Listed records ->
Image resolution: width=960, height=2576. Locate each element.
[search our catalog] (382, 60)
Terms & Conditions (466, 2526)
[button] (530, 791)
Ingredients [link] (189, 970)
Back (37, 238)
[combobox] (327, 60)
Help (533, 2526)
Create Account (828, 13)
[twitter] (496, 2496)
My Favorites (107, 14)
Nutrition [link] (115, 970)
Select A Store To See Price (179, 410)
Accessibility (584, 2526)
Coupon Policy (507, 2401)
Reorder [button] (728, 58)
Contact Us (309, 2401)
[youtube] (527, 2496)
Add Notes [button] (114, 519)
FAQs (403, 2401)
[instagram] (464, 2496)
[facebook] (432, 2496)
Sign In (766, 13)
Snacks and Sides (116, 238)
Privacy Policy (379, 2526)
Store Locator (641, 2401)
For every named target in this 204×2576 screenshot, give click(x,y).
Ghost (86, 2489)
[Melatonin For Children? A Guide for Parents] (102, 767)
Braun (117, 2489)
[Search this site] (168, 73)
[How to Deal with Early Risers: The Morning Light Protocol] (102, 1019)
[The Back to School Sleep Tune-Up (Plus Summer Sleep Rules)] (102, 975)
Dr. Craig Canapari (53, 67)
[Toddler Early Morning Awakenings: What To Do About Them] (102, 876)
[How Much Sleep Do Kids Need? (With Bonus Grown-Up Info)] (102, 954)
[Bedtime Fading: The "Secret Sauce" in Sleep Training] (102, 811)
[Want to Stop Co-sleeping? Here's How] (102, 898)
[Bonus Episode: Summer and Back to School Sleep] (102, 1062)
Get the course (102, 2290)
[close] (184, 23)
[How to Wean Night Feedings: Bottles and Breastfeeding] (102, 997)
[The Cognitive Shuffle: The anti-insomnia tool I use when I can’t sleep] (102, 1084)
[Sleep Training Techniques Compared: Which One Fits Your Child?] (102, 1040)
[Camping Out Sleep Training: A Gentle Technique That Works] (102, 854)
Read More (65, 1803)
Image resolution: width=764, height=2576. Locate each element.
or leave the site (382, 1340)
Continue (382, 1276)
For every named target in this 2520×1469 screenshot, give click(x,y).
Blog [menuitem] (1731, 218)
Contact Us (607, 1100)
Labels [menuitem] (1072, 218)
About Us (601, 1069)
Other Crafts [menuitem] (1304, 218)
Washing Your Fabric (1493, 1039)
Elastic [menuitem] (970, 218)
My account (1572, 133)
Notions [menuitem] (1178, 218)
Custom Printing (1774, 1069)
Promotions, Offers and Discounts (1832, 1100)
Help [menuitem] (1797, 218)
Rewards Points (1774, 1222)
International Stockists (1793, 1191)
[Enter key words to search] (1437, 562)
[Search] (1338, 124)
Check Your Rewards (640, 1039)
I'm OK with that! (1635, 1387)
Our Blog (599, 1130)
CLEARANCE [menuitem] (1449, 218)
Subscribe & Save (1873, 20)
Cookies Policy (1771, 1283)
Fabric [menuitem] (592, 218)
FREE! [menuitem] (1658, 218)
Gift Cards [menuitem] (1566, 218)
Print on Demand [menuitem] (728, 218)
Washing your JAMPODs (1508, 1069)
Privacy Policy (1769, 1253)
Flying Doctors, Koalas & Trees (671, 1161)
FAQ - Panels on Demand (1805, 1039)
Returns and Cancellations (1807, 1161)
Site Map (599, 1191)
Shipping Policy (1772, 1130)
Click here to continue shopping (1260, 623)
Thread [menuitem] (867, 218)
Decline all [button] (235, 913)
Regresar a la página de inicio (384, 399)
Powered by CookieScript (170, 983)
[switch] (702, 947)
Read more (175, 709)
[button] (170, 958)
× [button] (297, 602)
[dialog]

Task statement ->
Filter on the word "Early": copy each matching line from the entries above.

Response area ->
[How to Deal with Early Risers: The Morning Light Protocol] (102, 1019)
[Toddler Early Morning Awakenings: What To Do About Them] (102, 876)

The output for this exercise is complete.